Friday, September 14, 2007

Bishop on Drugs.


Bronwyn Bishop chairwomen of The Federal Parliamentary Committee on Family and Human Services has let the cat out of the bag on future drug policy. The Tough on Drugs theme will move to new heights of madness if The Liberal Party is returned. They wish to redirect the entire drug strategy away from harm minimisation to harm prevention, as does the failed American model, for purely dogmatic reasons.

"The inquiry into the impact of illicit drug use on families" suggests the abandonment of needle exchange programs. As Dr Alex Wodak, director of St Vincent's Hospital's Alcohol and Drug Service in Sydney, so rightly says the report's contents were "frightening". He said the report's advocacy for drugs to be considered a moral issue ignored evidence from the US. About one person in 100,000 contracted HIV in Australia each year, compared to almost 15 in the United States, where a zero tolerance stance meant needle exchange programs could not receive federal funding. Let's not forget, also, the other STD'S that needle exchange has helped protect the population from.

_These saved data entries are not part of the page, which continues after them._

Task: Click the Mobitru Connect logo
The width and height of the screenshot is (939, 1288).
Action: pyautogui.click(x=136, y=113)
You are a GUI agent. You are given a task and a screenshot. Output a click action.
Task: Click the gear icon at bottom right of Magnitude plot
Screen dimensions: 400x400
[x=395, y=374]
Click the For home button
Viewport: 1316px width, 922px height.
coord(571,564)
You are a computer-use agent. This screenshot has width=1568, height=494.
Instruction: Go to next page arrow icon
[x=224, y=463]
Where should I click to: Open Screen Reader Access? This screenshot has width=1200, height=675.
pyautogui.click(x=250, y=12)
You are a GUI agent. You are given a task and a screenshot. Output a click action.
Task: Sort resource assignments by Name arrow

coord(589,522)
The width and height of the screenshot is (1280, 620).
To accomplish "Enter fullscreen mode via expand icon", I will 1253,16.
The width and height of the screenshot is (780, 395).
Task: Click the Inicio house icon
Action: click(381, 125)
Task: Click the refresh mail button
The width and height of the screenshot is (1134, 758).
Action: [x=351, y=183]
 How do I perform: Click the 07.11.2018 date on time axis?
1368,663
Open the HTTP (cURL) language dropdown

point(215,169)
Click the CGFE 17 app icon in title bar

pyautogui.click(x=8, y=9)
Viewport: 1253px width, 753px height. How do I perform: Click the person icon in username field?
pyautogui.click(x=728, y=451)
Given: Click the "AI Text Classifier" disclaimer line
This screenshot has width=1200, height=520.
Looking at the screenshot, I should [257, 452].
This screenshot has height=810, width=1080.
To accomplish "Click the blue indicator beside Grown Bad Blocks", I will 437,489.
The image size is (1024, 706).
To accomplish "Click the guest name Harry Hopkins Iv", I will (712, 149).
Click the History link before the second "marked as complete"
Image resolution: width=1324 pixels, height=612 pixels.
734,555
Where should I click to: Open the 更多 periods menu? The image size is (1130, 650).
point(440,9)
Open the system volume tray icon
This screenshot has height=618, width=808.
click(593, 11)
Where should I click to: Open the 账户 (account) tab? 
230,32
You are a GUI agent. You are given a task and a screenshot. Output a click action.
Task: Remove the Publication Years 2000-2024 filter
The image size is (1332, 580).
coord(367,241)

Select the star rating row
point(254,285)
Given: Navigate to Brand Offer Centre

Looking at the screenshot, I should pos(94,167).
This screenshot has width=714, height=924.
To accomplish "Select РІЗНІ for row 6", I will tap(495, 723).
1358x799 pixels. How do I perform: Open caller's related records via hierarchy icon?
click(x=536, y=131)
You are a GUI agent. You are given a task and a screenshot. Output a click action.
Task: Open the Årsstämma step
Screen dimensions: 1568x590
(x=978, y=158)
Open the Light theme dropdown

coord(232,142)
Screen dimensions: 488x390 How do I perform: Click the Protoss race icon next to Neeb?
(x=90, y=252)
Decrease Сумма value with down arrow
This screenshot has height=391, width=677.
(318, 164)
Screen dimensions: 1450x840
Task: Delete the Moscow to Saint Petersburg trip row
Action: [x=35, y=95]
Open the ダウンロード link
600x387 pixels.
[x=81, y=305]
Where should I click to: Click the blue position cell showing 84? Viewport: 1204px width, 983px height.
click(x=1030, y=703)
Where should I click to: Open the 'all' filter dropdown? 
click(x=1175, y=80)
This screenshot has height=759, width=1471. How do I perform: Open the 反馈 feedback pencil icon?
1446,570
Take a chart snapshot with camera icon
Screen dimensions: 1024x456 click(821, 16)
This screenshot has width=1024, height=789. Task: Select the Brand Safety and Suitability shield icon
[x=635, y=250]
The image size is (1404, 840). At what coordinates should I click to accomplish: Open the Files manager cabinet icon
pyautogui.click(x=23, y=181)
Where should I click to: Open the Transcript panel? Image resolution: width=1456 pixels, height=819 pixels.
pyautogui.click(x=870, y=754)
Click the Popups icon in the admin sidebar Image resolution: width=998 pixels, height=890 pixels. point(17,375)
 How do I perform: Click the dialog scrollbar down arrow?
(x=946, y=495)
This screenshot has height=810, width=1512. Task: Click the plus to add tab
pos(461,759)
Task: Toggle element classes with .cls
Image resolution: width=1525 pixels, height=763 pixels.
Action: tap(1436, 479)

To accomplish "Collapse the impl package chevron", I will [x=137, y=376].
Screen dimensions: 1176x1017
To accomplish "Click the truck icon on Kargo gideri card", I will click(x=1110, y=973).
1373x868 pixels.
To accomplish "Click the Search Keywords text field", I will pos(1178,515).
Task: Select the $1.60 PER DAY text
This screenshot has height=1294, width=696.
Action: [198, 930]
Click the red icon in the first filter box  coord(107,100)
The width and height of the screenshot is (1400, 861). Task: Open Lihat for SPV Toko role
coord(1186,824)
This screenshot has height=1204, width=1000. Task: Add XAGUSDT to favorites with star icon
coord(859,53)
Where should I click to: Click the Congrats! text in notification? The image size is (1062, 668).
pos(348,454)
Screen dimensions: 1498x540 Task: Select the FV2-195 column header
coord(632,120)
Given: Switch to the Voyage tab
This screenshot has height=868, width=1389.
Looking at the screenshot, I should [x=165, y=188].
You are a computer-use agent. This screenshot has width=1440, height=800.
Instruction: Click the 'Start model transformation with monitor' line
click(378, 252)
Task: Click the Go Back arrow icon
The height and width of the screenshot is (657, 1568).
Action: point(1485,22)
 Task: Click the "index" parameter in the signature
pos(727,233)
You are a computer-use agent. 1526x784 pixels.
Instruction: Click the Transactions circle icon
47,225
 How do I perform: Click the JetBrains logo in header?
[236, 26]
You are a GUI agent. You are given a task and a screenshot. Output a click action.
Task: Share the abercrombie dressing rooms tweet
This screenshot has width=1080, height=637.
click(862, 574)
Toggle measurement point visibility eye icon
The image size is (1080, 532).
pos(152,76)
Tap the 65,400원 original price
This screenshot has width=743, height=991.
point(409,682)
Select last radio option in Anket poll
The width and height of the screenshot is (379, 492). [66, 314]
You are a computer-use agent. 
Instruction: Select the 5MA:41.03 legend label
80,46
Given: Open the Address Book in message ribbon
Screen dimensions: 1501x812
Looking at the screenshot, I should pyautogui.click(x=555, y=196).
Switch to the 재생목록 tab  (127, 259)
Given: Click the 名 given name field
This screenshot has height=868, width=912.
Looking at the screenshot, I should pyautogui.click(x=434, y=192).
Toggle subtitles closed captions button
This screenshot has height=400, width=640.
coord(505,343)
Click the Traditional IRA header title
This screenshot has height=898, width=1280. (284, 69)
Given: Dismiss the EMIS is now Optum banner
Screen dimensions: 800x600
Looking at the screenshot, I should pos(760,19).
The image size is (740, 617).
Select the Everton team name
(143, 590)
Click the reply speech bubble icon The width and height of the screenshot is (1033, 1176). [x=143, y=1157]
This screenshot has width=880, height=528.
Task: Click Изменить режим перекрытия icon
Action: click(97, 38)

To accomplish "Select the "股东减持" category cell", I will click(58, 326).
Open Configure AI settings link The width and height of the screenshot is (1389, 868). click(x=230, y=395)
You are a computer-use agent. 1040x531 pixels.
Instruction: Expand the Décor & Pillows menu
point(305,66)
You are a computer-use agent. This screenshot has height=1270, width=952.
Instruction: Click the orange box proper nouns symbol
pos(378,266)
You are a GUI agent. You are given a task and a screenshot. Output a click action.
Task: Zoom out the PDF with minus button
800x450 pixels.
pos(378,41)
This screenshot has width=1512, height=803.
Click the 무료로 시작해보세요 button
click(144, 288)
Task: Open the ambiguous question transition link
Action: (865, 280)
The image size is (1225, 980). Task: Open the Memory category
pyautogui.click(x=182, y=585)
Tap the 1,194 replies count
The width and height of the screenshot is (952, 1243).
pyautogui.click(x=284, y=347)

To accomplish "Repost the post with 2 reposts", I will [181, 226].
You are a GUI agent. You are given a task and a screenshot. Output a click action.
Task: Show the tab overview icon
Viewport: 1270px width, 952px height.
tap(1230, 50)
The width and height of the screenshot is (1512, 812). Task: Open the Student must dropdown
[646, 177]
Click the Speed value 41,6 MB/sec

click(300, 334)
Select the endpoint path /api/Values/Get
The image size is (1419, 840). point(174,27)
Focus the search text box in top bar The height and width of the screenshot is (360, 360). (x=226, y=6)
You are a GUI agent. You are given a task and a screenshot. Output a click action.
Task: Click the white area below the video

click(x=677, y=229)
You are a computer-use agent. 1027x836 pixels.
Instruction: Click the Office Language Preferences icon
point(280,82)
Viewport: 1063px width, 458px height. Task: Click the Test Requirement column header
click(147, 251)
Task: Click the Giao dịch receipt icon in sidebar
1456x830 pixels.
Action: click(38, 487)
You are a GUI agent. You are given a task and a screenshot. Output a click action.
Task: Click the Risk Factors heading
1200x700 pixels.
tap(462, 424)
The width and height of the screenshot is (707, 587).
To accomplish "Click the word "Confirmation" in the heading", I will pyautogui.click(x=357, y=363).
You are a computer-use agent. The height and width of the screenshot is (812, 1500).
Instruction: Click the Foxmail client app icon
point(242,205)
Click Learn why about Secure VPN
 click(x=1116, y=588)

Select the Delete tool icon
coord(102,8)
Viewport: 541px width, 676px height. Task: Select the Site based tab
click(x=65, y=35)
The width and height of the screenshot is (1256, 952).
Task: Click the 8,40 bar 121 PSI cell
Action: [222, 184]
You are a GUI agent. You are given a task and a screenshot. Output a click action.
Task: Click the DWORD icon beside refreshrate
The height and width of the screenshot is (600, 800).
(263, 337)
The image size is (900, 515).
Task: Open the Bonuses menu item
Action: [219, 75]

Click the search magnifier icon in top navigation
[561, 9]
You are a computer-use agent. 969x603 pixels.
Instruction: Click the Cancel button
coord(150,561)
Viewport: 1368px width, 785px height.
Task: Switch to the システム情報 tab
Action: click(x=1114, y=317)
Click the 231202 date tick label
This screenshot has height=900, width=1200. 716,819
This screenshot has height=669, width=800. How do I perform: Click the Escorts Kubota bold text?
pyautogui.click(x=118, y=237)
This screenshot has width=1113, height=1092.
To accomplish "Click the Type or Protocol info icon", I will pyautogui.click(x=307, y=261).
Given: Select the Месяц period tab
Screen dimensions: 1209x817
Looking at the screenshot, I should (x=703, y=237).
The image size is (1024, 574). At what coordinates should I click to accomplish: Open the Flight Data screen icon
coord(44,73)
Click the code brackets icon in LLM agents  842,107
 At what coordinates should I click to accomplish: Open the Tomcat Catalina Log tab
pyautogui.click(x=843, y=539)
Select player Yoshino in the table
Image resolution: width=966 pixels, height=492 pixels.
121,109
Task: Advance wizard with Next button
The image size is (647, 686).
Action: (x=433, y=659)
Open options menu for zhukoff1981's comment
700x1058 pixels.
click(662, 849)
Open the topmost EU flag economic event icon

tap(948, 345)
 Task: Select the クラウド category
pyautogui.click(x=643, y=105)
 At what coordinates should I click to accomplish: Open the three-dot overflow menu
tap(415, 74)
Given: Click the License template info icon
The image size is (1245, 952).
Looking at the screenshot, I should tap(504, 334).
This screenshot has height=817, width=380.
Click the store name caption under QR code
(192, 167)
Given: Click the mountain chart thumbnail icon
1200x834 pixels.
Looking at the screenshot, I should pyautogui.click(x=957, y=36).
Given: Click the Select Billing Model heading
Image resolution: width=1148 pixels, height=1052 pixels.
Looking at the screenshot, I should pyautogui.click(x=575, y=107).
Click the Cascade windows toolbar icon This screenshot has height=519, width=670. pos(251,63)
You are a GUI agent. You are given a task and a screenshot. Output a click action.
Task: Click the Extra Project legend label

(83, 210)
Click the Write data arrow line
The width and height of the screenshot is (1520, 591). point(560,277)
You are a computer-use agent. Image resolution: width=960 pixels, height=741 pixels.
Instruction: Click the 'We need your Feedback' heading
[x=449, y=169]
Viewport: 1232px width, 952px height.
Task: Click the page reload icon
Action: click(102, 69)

It also recommends that the Federal Government establish adoption as the "default" care option for children aged up to five where child protection orders involve illicit drug use by parents. Any illicit drug use by parents would trigger the new Centrelink income management provisions under which payments to parents can be withheld and only spent on food and essentials.

The report blames "drug industry elites", who it said had hindered the zero-tolerance approach advocated by the Federal Government. These "elites" advocated treatment approaches that aimed to reduce harm, "but do not have the aim of enabling users to become drug-free". They are, of course, the people who work in the field, day after day, that Bronny and co Know far better than.

Coupled with that, the committee has proposed a new wave of television advertising that is even more graphic than the current campaigns.It wants words like "harm" to be replaced by "damage", "destruction" and "danger". Yeh, let's give another grant to advertising executives and media companies for more pointless propaganda at the publics expense.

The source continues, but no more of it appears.